Tankers still working aged above 20 years of age made up just 1% of the global tanker fleet pre-covid and were still a rarity at 3% before the invasion of Ukraine in late February last year.

They’re now on track to make up 11% of all tanker demand by mid-2025, according to data from brokers Braemar, numbers which ought to cause consternation for port states worried about oil spills from the sprawling so-called dark fleet hauling cargoes for the likes of Venezuela, Iran and Russia, reports Splash247.

Biggest utilisation improvements

Major charterers tend not to take on tankers older than 15 years old, but many are having to rethink this as the fleet ages rapidly, and few newbuilds are in the pipeline.

Ships over 20 years old have seen their work rate – as measured by Braemar by average tonne-miles performed per ship each quarter – increase by 84% since the invasion of Ukraine.

The growth in utilisation of 20+year old tankers is most obvious for the coated tanker fleet, the analysis from the British broker suggests.

On the crude side, the biggest utilisation improvements of all are seen in the old aframaxes, which have seen almost a quadrupling in the average work-rate of 20+ year old assets. On the products side, 20+ year old MRs have seen their average work-rate more than double since the start of the war.

The rise of the vintage shadow fleet hauling cargoes for Iran, Venezuela and Russia has grown to number more than 600 ships today.

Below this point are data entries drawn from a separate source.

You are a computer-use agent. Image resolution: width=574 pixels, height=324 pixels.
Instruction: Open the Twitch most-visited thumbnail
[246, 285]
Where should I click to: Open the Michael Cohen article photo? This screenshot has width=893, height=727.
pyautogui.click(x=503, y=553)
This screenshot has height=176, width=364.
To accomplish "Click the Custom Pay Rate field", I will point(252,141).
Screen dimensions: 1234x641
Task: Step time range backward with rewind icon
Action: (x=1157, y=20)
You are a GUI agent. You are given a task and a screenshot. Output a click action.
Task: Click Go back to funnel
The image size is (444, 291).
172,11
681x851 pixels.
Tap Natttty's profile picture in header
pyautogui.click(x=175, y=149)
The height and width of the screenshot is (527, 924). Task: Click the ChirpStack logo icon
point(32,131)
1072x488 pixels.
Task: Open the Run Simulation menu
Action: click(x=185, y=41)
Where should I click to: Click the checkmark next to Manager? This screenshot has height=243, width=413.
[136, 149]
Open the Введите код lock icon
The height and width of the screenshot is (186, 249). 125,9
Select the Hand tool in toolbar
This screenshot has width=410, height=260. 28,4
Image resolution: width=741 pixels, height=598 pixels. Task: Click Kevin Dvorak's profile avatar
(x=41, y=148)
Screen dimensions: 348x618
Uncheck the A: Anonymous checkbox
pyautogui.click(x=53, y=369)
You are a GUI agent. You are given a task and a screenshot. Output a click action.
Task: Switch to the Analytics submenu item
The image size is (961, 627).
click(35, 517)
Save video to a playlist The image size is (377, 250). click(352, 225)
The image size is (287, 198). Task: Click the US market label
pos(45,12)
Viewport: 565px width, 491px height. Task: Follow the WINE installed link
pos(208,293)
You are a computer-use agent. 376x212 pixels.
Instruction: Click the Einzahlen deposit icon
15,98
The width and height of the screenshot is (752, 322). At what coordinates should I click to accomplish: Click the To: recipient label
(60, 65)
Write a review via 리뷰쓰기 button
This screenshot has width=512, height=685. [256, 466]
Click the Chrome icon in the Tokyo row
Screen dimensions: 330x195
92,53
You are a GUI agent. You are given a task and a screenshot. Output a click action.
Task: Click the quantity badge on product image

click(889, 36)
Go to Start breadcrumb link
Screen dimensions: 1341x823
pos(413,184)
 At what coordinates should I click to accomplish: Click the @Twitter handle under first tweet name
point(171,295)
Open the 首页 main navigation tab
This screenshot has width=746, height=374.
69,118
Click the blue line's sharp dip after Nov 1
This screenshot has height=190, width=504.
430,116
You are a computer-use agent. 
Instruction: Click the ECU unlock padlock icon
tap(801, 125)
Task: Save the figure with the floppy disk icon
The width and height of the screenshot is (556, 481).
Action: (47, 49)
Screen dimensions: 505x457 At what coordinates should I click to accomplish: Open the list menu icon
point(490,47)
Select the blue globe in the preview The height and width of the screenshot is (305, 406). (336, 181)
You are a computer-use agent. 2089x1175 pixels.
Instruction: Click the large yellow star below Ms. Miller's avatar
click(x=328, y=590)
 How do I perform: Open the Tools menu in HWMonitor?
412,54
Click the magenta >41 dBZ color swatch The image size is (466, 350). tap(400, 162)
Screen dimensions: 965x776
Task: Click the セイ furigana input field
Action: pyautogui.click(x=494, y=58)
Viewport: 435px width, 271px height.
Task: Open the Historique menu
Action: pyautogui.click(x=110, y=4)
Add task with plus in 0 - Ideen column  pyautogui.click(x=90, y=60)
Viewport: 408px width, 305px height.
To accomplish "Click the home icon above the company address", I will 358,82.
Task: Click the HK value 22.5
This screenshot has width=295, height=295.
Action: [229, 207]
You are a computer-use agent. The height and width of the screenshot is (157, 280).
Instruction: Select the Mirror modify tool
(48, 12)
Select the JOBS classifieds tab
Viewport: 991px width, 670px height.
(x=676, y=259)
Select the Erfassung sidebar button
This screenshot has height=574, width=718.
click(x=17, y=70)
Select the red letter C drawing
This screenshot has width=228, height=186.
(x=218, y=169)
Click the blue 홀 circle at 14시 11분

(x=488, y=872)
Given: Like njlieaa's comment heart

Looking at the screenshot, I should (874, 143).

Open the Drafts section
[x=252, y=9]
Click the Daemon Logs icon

Tanker industry is braced for more accidents

Major class societies, managers, and insurers have shunned former clients in Moscow, Tehran and Caracas, with substandard tonnage subsequently running into trouble at many destinations around the world.

The Pablo, an uninsured 1997-built aframax exploded last week, killing three crew, and with oil washing up on nearby shores. The ship has a history of moving Iranian oil.

The international tanker industry is braced for more accidents from this growing, ageing part of the industry.

P&I Clubs are scratching their heads because this is not about breaking compliance rules, but about raw, naked accident risk and oil on feathers which will set decent shipping back to 1990,” one ship management source told Splash in February.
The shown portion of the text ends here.